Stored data
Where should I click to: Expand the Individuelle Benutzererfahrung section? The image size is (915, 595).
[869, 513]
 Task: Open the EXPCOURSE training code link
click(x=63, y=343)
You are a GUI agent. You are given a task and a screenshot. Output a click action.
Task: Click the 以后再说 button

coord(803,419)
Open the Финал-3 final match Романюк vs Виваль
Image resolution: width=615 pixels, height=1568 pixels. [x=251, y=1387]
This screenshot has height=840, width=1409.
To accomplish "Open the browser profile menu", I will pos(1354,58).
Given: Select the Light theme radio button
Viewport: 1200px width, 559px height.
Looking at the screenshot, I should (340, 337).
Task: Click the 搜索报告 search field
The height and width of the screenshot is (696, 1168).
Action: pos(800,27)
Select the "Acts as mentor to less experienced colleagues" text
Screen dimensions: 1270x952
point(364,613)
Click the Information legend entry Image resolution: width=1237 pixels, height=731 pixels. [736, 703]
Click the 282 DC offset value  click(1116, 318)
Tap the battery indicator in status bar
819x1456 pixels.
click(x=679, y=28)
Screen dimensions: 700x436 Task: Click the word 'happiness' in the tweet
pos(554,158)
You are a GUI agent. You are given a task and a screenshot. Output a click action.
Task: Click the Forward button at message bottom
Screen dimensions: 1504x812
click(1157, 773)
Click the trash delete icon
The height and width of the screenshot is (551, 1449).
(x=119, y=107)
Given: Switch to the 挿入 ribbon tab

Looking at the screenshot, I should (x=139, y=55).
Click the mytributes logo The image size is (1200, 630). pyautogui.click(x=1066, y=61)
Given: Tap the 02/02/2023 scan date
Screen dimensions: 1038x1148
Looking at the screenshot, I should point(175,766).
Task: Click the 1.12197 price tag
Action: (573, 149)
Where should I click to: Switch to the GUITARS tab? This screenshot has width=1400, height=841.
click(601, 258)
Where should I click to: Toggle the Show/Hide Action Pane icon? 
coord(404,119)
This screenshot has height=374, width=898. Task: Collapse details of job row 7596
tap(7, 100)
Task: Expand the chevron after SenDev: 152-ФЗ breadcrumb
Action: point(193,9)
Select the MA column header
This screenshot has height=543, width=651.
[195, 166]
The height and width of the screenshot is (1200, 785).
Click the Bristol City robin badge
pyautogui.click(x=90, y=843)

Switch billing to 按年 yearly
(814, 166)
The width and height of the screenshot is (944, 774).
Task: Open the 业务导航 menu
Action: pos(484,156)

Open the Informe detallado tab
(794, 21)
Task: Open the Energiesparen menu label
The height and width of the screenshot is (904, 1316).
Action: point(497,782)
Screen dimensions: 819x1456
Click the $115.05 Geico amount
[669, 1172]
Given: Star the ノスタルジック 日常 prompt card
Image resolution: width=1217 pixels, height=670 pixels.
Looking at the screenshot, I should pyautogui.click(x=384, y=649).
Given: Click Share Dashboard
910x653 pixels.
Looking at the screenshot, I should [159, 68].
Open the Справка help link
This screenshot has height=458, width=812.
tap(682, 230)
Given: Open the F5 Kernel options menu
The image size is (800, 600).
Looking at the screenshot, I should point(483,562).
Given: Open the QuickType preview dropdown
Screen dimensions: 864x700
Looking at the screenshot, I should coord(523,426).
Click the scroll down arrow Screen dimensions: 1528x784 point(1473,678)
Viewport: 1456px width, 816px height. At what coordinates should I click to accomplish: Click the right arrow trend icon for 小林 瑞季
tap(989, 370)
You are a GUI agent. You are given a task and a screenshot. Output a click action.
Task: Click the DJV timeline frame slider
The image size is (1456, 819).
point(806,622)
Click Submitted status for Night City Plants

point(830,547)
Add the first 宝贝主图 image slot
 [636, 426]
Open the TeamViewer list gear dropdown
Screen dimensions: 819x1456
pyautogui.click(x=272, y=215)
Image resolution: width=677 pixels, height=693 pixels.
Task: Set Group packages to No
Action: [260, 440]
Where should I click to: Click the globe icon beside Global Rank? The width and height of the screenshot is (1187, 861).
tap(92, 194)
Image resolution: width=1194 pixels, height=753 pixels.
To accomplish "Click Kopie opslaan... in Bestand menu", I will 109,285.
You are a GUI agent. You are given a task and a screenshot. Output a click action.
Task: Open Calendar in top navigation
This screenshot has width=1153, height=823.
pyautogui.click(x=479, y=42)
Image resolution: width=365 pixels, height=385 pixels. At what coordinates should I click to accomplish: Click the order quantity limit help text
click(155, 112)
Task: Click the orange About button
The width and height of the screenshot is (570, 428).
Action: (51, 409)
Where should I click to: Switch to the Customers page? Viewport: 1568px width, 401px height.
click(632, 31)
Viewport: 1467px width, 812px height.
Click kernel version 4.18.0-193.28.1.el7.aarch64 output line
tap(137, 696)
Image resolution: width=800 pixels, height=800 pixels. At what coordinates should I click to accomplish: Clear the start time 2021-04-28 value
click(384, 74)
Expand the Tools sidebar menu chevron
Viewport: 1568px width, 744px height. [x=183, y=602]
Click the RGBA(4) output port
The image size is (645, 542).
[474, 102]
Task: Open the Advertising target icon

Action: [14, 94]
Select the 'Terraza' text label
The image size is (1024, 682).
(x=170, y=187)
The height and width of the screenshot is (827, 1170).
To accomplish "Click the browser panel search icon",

# [WORK ORDER]
Every line from the line containing "Given: Open the QuickType preview dropdown" through the line containing "Image resolution: width=1194" in the records above must be retyped exactly. Leave out the rest.

# [TASK RESPONSE]
Given: Open the QuickType preview dropdown
Screen dimensions: 864x700
Looking at the screenshot, I should coord(523,426).
Click the scroll down arrow Screen dimensions: 1528x784 point(1473,678)
Viewport: 1456px width, 816px height. At what coordinates should I click to accomplish: Click the right arrow trend icon for 小林 瑞季
tap(989, 370)
You are a GUI agent. You are given a task and a screenshot. Output a click action.
Task: Click the DJV timeline frame slider
The image size is (1456, 819).
point(806,622)
Click Submitted status for Night City Plants

point(830,547)
Add the first 宝贝主图 image slot
 [636, 426]
Open the TeamViewer list gear dropdown
Screen dimensions: 819x1456
pyautogui.click(x=272, y=215)
Image resolution: width=677 pixels, height=693 pixels.
Task: Set Group packages to No
Action: [260, 440]
Where should I click to: Click the globe icon beside Global Rank? The width and height of the screenshot is (1187, 861).
tap(92, 194)
Image resolution: width=1194 pixels, height=753 pixels.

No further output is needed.